> [Try it]
Whatever the records hold, copy it exactly and completely.

Collected data entries

= = =

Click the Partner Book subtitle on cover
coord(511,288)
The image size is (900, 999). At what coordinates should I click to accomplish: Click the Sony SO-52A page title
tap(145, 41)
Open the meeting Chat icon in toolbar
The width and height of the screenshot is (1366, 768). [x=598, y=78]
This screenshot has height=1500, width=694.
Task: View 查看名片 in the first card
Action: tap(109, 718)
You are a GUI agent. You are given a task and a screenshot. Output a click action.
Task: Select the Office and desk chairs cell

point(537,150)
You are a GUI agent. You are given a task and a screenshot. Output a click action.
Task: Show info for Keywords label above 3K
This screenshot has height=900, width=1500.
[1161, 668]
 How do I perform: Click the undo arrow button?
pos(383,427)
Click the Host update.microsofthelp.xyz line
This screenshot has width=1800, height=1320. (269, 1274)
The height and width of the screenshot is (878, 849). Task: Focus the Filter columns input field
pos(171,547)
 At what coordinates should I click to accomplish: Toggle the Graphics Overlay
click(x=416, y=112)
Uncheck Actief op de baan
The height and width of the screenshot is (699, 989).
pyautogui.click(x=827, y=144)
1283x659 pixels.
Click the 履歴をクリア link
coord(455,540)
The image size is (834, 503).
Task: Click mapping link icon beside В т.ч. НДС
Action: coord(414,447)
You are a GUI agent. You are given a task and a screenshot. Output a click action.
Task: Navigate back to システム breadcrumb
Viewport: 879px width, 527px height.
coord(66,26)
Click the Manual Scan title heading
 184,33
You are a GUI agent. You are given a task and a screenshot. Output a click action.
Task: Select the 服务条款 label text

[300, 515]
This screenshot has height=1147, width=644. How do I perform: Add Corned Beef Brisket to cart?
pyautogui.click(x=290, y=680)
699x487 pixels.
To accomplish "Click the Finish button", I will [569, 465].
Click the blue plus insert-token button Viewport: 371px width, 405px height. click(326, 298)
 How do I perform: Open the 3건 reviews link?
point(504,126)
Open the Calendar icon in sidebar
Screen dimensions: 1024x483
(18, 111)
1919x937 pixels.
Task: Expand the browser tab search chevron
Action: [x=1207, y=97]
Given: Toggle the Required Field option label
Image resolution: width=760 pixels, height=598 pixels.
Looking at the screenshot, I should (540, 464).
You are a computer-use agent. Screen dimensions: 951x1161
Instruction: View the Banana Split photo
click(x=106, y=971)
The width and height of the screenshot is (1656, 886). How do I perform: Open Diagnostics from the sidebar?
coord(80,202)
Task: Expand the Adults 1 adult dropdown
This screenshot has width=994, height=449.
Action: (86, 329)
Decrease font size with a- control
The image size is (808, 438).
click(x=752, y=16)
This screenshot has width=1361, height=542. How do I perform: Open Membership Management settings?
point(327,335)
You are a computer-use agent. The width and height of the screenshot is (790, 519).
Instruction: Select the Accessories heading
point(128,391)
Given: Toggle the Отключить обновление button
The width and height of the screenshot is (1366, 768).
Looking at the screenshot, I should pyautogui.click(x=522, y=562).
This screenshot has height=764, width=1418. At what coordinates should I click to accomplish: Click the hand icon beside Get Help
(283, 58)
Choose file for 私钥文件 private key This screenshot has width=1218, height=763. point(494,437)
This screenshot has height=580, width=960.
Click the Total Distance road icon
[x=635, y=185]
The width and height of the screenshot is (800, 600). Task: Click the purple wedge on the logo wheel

= = =

> [Result]
Click the Partner Book subtitle on cover
coord(511,288)
The image size is (900, 999). At what coordinates should I click to accomplish: Click the Sony SO-52A page title
tap(145, 41)
Open the meeting Chat icon in toolbar
The width and height of the screenshot is (1366, 768). [x=598, y=78]
This screenshot has height=1500, width=694.
Task: View 查看名片 in the first card
Action: tap(109, 718)
You are a GUI agent. You are given a task and a screenshot. Output a click action.
Task: Select the Office and desk chairs cell

point(537,150)
You are a GUI agent. You are given a task and a screenshot. Output a click action.
Task: Show info for Keywords label above 3K
This screenshot has height=900, width=1500.
[1161, 668]
 How do I perform: Click the undo arrow button?
pos(383,427)
Click the Host update.microsofthelp.xyz line
This screenshot has width=1800, height=1320. (269, 1274)
The height and width of the screenshot is (878, 849). Task: Focus the Filter columns input field
pos(171,547)
 At what coordinates should I click to accomplish: Toggle the Graphics Overlay
click(x=416, y=112)
Uncheck Actief op de baan
The height and width of the screenshot is (699, 989).
pyautogui.click(x=827, y=144)
1283x659 pixels.
Click the 履歴をクリア link
coord(455,540)
The image size is (834, 503).
Task: Click mapping link icon beside В т.ч. НДС
Action: coord(414,447)
You are a GUI agent. You are given a task and a screenshot. Output a click action.
Task: Navigate back to システム breadcrumb
Viewport: 879px width, 527px height.
coord(66,26)
Click the Manual Scan title heading
 184,33
You are a GUI agent. You are given a task and a screenshot. Output a click action.
Task: Select the 服务条款 label text

[300, 515]
This screenshot has height=1147, width=644. How do I perform: Add Corned Beef Brisket to cart?
pyautogui.click(x=290, y=680)
699x487 pixels.
To accomplish "Click the Finish button", I will [569, 465].
Click the blue plus insert-token button Viewport: 371px width, 405px height. click(326, 298)
 How do I perform: Open the 3건 reviews link?
point(504,126)
Open the Calendar icon in sidebar
Screen dimensions: 1024x483
(18, 111)
1919x937 pixels.
Task: Expand the browser tab search chevron
Action: [x=1207, y=97]
Given: Toggle the Required Field option label
Image resolution: width=760 pixels, height=598 pixels.
Looking at the screenshot, I should (540, 464).
You are a computer-use agent. Screen dimensions: 951x1161
Instruction: View the Banana Split photo
click(x=106, y=971)
The width and height of the screenshot is (1656, 886). How do I perform: Open Diagnostics from the sidebar?
coord(80,202)
Task: Expand the Adults 1 adult dropdown
This screenshot has width=994, height=449.
Action: (86, 329)
Decrease font size with a- control
The image size is (808, 438).
click(x=752, y=16)
This screenshot has width=1361, height=542. How do I perform: Open Membership Management settings?
point(327,335)
You are a computer-use agent. The width and height of the screenshot is (790, 519).
Instruction: Select the Accessories heading
point(128,391)
Given: Toggle the Отключить обновление button
The width and height of the screenshot is (1366, 768).
Looking at the screenshot, I should pyautogui.click(x=522, y=562).
This screenshot has height=764, width=1418. At what coordinates should I click to accomplish: Click the hand icon beside Get Help
(283, 58)
Choose file for 私钥文件 private key This screenshot has width=1218, height=763. point(494,437)
This screenshot has height=580, width=960.
Click the Total Distance road icon
[x=635, y=185]
The width and height of the screenshot is (800, 600). Task: Click the purple wedge on the logo wheel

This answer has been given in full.